Cubic announces receipt of unsolicited acquisition proposal from ST Engineering
Cubic Corporation has received an unsolicited proposal from Singapore Technologies Engineering (ST Engineering) to acquire all of Cubic’s outstanding stock for $76 per share in cash (the STE Proposal). The STE Proposal contemplates that, immediately following the acquisition of all of Cubic’s outstanding stock, STE would sell Cubic’s CMPS business to an affiliate of Blackstone Tactical Opportunities.

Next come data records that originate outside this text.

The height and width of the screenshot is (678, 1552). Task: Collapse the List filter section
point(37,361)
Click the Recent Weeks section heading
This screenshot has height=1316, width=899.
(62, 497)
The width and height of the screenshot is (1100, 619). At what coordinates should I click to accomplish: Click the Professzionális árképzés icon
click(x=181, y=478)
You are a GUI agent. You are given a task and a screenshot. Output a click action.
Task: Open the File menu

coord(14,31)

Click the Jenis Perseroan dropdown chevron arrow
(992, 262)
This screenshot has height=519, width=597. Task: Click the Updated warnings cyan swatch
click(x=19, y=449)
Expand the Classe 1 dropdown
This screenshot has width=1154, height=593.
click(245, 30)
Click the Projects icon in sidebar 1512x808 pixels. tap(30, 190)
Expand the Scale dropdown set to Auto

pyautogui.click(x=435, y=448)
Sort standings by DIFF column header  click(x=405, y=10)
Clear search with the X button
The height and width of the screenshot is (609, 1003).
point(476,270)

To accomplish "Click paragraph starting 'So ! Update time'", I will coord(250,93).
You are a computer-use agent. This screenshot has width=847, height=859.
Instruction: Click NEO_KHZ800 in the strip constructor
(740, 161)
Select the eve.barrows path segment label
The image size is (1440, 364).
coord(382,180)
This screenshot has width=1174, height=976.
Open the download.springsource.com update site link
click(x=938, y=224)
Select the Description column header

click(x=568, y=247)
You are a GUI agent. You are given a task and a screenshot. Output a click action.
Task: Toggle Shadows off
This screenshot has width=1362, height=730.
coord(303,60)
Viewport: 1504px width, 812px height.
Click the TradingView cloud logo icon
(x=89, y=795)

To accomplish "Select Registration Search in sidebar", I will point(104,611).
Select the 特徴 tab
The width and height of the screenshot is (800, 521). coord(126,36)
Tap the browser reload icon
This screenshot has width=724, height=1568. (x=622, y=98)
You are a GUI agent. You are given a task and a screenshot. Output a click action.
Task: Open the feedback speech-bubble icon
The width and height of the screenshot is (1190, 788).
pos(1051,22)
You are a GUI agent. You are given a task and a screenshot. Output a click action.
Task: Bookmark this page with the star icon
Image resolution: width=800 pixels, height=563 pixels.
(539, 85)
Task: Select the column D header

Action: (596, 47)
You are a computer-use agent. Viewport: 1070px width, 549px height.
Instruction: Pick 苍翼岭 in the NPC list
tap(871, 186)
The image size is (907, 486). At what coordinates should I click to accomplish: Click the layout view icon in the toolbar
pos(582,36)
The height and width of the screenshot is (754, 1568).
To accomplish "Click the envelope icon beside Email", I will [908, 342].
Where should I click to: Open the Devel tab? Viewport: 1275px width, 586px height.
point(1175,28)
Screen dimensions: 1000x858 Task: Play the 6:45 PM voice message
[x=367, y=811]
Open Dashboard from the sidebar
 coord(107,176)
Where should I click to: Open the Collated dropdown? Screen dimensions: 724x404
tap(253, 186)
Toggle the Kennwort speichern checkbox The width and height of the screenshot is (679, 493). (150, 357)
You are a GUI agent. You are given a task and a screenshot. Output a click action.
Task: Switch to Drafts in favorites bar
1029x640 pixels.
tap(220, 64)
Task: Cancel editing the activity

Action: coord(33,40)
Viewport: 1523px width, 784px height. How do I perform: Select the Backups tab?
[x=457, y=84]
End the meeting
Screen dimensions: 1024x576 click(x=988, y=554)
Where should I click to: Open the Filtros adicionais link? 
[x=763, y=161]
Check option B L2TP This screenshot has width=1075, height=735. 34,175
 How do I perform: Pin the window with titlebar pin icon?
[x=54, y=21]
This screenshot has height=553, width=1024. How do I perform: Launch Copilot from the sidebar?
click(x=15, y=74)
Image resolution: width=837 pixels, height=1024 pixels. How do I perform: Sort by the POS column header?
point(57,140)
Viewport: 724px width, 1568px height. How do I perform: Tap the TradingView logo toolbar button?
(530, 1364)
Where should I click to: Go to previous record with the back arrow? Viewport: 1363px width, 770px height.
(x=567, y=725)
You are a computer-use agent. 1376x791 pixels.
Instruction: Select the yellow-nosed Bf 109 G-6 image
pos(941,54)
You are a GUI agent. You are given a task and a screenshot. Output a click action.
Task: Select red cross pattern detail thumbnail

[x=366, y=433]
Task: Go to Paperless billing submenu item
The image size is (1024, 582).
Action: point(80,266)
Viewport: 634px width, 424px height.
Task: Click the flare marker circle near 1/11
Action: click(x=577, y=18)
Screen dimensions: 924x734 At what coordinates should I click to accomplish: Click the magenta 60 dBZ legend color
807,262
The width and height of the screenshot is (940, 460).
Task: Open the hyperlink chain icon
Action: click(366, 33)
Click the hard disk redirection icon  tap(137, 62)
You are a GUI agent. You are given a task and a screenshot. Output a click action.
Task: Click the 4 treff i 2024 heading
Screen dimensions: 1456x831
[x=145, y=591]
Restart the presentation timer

On Feb. 7, 2021, Cubic’s Board of Directors unanimously approved entering into a definitive merger agreement (the Veritas Merger Agreement) with an affiliate of Veritas Capital (Veritas), under which Veritas and Evergreen Coast Capital Corporation (Evergreen), an affiliate of Elliott Investment Management L.P. (Elliott), will acquire Cubic for $70 per share in cash. The Veritas Merger Agreement remains in full force and effect, and Cubic's Board of Directors has not withdrawn or modified its recommendation that the stockholders of Cubic vote in favor of the approval of the merger, the Veritas Merger Agreement and the transactions contemplated thereby.
However, Cubic’s Board of Directors has determined that the STE Proposal is or would reasonably be expected to lead to a superior proposal, as that term is defined under the Veritas Merger Agreement. Accordingly, the board has determined to engage in discussions with ST Engineering to further evaluate the merits and risks of the proposed transaction relative to the pending transaction with Veritas and Evergreen, including the value offered to shareholders, the expected completion timing of each transaction and the regulatory and closing risks associated with each transaction. Notwithstanding the board’s decision to engage with ST Engineering and further evaluate the STE Proposal, at this time the Board (i) continues to recommend that the shareholders vote in favor of adopting the Veritas Merger Agreement at the special meeting relating to the proposed transaction, (ii) is not modifying, altering or withdrawing its recommendation to shareholders, or agreeing or announcing an intention to do so, and (iii) is not making any recommendation with respect to the STE Proposal.
Cubic shareholders do not need to take any action at this time.
J.P. Morgan Securities LLC is acting as lead financial advisor to the company and Sidley Austin LLP and Faegre Drinker Biddle & Reath LLP are acting as the company’s legal counsel.